**Work instruction:** Word for word, repeat all of the entries.

Exercise input below:

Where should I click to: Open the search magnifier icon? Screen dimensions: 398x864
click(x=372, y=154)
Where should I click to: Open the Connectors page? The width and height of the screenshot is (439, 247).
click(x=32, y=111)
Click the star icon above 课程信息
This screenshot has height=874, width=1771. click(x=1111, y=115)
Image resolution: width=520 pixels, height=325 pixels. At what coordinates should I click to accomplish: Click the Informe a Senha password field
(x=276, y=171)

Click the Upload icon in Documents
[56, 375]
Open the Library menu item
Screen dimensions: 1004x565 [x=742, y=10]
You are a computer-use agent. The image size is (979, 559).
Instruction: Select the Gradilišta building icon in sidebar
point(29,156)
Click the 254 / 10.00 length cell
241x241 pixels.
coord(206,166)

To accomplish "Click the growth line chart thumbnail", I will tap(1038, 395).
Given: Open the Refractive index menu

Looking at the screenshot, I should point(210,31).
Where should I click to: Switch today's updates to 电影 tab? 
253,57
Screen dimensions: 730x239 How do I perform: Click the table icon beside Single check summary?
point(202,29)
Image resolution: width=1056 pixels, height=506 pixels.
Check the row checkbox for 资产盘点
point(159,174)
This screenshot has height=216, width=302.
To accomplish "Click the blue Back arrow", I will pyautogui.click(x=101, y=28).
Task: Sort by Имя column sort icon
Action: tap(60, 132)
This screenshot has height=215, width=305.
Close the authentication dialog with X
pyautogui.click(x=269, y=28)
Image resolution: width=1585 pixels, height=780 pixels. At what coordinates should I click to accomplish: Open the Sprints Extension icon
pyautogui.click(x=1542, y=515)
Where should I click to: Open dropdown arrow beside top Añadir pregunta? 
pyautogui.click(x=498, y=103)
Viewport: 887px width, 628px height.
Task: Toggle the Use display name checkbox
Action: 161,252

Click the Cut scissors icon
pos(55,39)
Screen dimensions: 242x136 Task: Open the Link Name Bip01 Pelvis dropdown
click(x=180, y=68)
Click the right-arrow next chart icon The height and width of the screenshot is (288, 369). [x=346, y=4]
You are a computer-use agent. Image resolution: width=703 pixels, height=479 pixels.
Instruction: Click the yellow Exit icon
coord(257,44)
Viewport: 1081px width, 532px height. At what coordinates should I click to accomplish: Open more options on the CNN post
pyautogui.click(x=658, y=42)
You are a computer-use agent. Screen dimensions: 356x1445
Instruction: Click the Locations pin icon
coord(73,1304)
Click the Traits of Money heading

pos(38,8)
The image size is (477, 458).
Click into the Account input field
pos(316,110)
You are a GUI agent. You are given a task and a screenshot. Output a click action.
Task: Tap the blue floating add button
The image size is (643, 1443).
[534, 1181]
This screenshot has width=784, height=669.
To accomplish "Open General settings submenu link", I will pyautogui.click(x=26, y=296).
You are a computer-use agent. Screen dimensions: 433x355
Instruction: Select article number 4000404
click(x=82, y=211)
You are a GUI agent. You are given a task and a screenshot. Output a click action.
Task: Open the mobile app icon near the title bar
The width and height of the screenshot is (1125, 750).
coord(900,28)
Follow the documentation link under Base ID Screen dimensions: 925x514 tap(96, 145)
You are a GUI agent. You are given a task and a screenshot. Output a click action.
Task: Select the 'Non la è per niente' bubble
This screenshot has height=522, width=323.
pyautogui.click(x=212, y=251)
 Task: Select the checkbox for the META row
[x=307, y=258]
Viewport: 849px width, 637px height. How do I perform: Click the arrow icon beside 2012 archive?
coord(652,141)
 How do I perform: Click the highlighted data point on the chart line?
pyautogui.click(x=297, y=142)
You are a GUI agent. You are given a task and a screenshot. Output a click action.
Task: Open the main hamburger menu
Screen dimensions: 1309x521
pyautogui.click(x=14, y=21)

End of Exercise input.

**Reply to the task:**
Where should I click to: Open the search magnifier icon? Screen dimensions: 398x864
click(x=372, y=154)
Where should I click to: Open the Connectors page? The width and height of the screenshot is (439, 247).
click(x=32, y=111)
Click the star icon above 课程信息
This screenshot has height=874, width=1771. click(x=1111, y=115)
Image resolution: width=520 pixels, height=325 pixels. At what coordinates should I click to accomplish: Click the Informe a Senha password field
(x=276, y=171)

Click the Upload icon in Documents
[56, 375]
Open the Library menu item
Screen dimensions: 1004x565 [x=742, y=10]
You are a computer-use agent. The image size is (979, 559).
Instruction: Select the Gradilišta building icon in sidebar
point(29,156)
Click the 254 / 10.00 length cell
241x241 pixels.
coord(206,166)

To accomplish "Click the growth line chart thumbnail", I will tap(1038, 395).
Given: Open the Refractive index menu

Looking at the screenshot, I should point(210,31).
Where should I click to: Switch today's updates to 电影 tab? 
253,57
Screen dimensions: 730x239 How do I perform: Click the table icon beside Single check summary?
point(202,29)
Image resolution: width=1056 pixels, height=506 pixels.
Check the row checkbox for 资产盘点
point(159,174)
This screenshot has height=216, width=302.
To accomplish "Click the blue Back arrow", I will pyautogui.click(x=101, y=28).
Task: Sort by Имя column sort icon
Action: tap(60, 132)
This screenshot has height=215, width=305.
Close the authentication dialog with X
pyautogui.click(x=269, y=28)
Image resolution: width=1585 pixels, height=780 pixels. At what coordinates should I click to accomplish: Open the Sprints Extension icon
pyautogui.click(x=1542, y=515)
Where should I click to: Open dropdown arrow beside top Añadir pregunta? 
pyautogui.click(x=498, y=103)
Viewport: 887px width, 628px height.
Task: Toggle the Use display name checkbox
Action: 161,252

Click the Cut scissors icon
pos(55,39)
Screen dimensions: 242x136 Task: Open the Link Name Bip01 Pelvis dropdown
click(x=180, y=68)
Click the right-arrow next chart icon The height and width of the screenshot is (288, 369). [x=346, y=4]
You are a computer-use agent. Image resolution: width=703 pixels, height=479 pixels.
Instruction: Click the yellow Exit icon
coord(257,44)
Viewport: 1081px width, 532px height. At what coordinates should I click to accomplish: Open more options on the CNN post
pyautogui.click(x=658, y=42)
You are a computer-use agent. Screen dimensions: 356x1445
Instruction: Click the Locations pin icon
coord(73,1304)
Click the Traits of Money heading

pos(38,8)
The image size is (477, 458).
Click into the Account input field
pos(316,110)
You are a GUI agent. You are given a task and a screenshot. Output a click action.
Task: Tap the blue floating add button
The image size is (643, 1443).
[534, 1181]
This screenshot has width=784, height=669.
To accomplish "Open General settings submenu link", I will pyautogui.click(x=26, y=296).
You are a computer-use agent. Screen dimensions: 433x355
Instruction: Select article number 4000404
click(x=82, y=211)
You are a GUI agent. You are given a task and a screenshot. Output a click action.
Task: Open the mobile app icon near the title bar
The width and height of the screenshot is (1125, 750).
coord(900,28)
Follow the documentation link under Base ID Screen dimensions: 925x514 tap(96, 145)
You are a GUI agent. You are given a task and a screenshot. Output a click action.
Task: Select the 'Non la è per niente' bubble
This screenshot has height=522, width=323.
pyautogui.click(x=212, y=251)
 Task: Select the checkbox for the META row
[x=307, y=258]
Viewport: 849px width, 637px height. How do I perform: Click the arrow icon beside 2012 archive?
coord(652,141)
 How do I perform: Click the highlighted data point on the chart line?
pyautogui.click(x=297, y=142)
You are a GUI agent. You are given a task and a screenshot. Output a click action.
Task: Open the main hamburger menu
Screen dimensions: 1309x521
pyautogui.click(x=14, y=21)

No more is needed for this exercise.